South Africa: the complex politics impeding tobacco control progress


Yussuf Saloojee

National Council Against Smoking

South Africa has long been a front runner in tobacco control in Africa. It was an early adopter of comprehensive legislation, which resulted in a 40% drop in cigarette smoking prevalence, and, in turn, between 1997 and 2010, in declines in mortality from lung and oesophageal cancer, stroke, heart and respiratory disease.

Recently, however, legislative progress has stalled.

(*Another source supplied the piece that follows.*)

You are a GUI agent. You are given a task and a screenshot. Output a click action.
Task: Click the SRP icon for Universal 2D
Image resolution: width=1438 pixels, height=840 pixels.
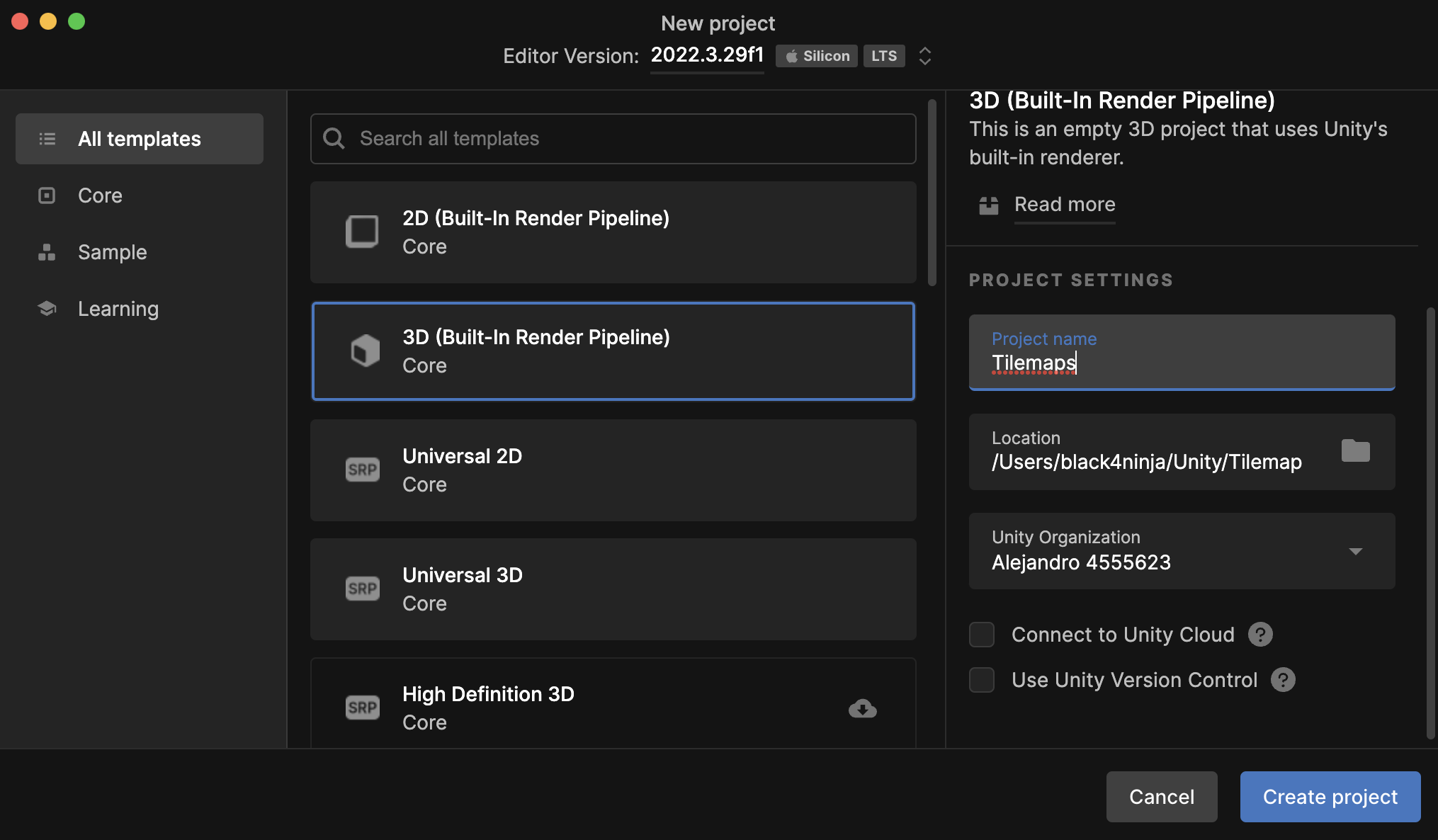tap(362, 470)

While other African countries have introduced 100% smoke-free laws, picture-based health warnings, and ratified the WHO FCTC Protocol Against Illicit Trade, South Africa has not.

To be sure, the National Department of Health has drafted a law to introduce plain packaging, ban indoor smoking, remove point-of-sale advertising, regulate alternative nicotine delivery products, etc., but the law is stuck within government.

The impasse though is not confined to tobacco control.  Legislation to ban alcohol advertising – reportedly approved by cabinet in 2013 – and plans to stop junk food advertising to children announced in 2014, have also not seen the light of day.

The analysis in the March 2018 issue of Tobacco Control of the reasons for the gridlock in South African tobacco control is superficial. The author fails to recognise or acknowledge the stranglehold money has on politics in the country. This not only threatens public health, but state institutions and democracy itself. The solution is not, as suggested, to provide funding for the author’s organisation.

Since 2009, there has been a shift in the “influencers” on government.  Public interest has waned as corporate influence has waxed.  The recent history of the South African Revenue Services (SARS) illustrates this.

Behind the money to be made from selling cheap, illegal cigarettes hides a more sinister agenda of corruption, money-laundering and state capture. In November 2013, SARS announced that it wanted 15 tobacco manufacturers and importers, including British American Tobacco (BAT), to be prosecuted for tax evasion and illicit trading. At stake was R12 billion (US$1 billion) in unpaid taxes.

About 18-months later, the acting head of SARS, its chief of enforcement, and 55 other officials, found themselves unemployed.  A result of an aggressive campaign against SARS. Not incidentally, the prosecutions for illicit trading evaporated.

SARS investigations into the illicit tobacco trade exposed extensive penetration of law enforcement agencies by the Tobacco Institute of South Africa (TISA) and BAT.

TISA – supported by BAT – allegedly spent about R50-million a year to run an intelligence network to fight the illicit trade but which ended up spying on competitors. The money gave TISA and BAT a seat on the official Illicit Tobacco Task Team, which includes representatives from the State Security Agency, South African Police, and National Prosecuting Authority.

Critics say its presence on the Task Team allows BAT access to confidential state intelligence, and the ability to drive the law enforcement agenda to target its smaller competitors.

The manufacturers also hijacked the problem of tobacco smuggling for policy gain, promoting misperceptions of the size of the trade, its costs to the economy, its causes, and its own role.  This put pressure on government not to increase tobacco excise taxes, and also to delay tobacco control laws.  A knee-jerk industry response to any tobacco control measure is to claim that it will increase crime.

The tobacco industry has successfully passed off self-interest as public interest. Recognising and combatting this corrupting influence through implementation of Article 5.3 of the FCTC is the essential challenge.